The local pub plays an important role in almost every neighborhood -- and pubs, it should be noted, are predominantly for the drinking of beer and spirits. Indicative of this role is the fact that it is commonly referred to as ‘the local’ and people who go there are often known as ‘regulars’. The action in all of the country’s most popular soaps (see chapter 16) revolves around a pub.
As with other aspects of British life, pubs have become a bit less distinctive in the last thirty years. They used to serve almost nothing but beer and spirits and only things to eat you could get were ‘bar snacks’ such peanuts and crisps. These days, you can get wine, coffee, and hot food at most of them as well. This has helped to widen their appeal.
Nevertheless, pubs have retained their special character. One of their notable aspects is that there is no waiter service. If you want something, you have to go and ask for it at the bar. This may not seem very welcoming and a strange way of making people feel comfortable and relaxed. But to British people it is precisely this. To be served at a table is discomforting for many people. It makes them feel they have to be on their best behaviour. But because in pubs you have to go and fetch your drinks yourself, it is more informal. You can get up and walk around whenever you want-like being in your own house. This ‘home from home’ aspect of the pub is encouraged by the relationship between customers and those who work there. The latter are expected to know the regulars personally, to know what their usual drink is and to chat with them when they are not serving someone. It is also encouraged by the availability of pub games (most typically darts) and, frequently, a television.

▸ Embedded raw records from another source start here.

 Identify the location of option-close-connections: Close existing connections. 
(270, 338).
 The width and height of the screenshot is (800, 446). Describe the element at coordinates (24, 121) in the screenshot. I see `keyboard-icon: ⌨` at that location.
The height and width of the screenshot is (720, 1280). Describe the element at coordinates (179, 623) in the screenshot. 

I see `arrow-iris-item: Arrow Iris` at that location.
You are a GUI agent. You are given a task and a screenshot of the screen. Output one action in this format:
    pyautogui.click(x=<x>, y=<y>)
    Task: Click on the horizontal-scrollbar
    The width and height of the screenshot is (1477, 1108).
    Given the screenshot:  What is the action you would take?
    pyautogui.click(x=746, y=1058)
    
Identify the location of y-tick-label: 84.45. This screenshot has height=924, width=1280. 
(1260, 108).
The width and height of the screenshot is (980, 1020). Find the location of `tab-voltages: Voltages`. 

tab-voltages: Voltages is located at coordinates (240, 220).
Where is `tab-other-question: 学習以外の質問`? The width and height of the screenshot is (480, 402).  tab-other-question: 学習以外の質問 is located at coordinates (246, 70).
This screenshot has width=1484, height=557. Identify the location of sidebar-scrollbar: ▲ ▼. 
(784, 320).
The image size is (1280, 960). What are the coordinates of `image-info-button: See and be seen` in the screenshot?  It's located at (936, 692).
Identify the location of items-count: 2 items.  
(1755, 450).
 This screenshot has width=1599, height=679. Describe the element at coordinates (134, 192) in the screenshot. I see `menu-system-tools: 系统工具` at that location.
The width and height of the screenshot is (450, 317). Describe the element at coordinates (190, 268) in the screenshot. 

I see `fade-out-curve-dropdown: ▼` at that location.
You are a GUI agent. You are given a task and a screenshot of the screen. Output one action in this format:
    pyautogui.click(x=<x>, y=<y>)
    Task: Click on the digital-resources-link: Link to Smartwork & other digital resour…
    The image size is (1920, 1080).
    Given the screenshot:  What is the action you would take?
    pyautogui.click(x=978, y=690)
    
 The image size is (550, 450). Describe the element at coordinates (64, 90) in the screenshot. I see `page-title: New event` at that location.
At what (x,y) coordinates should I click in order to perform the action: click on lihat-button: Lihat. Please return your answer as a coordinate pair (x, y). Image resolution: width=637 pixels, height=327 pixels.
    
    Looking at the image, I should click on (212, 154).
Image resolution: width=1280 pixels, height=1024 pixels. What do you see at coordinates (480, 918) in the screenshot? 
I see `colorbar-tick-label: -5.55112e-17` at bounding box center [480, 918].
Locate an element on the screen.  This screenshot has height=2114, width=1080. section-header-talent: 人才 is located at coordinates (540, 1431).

A notable aspect of British pubs is their frequent appeal to the idea of tradition. For example, each has its own name, proclaimed on a sign hanging outside, always with old-fashioned associations. Many are called by the name of some aristocrat (e.g. ‘The Duke of Cambridge’) or after a monarch; others take their names from some traditional occupation (e.g. ‘The Bricklayer’s Arms’); they often have rural associations (e.g. ‘The Sheep Shearers’, ‘The Bull’). To call a pub ‘The Computer Programmers’ or ‘The Ford Focus’ or something like that would be to make a very definite statement! For the same reason, the person who runs a pub is referred to as the ‘landlord’- even though he or she is, in reality, a tenant. Nearly all pubs are owned by commercial companies. The ‘landlord’ is simply employed by the company as its manager. But the word is used because it evokes earlier times when all pubs were privately owned ‘inns’ where travelers could find a bed for the night.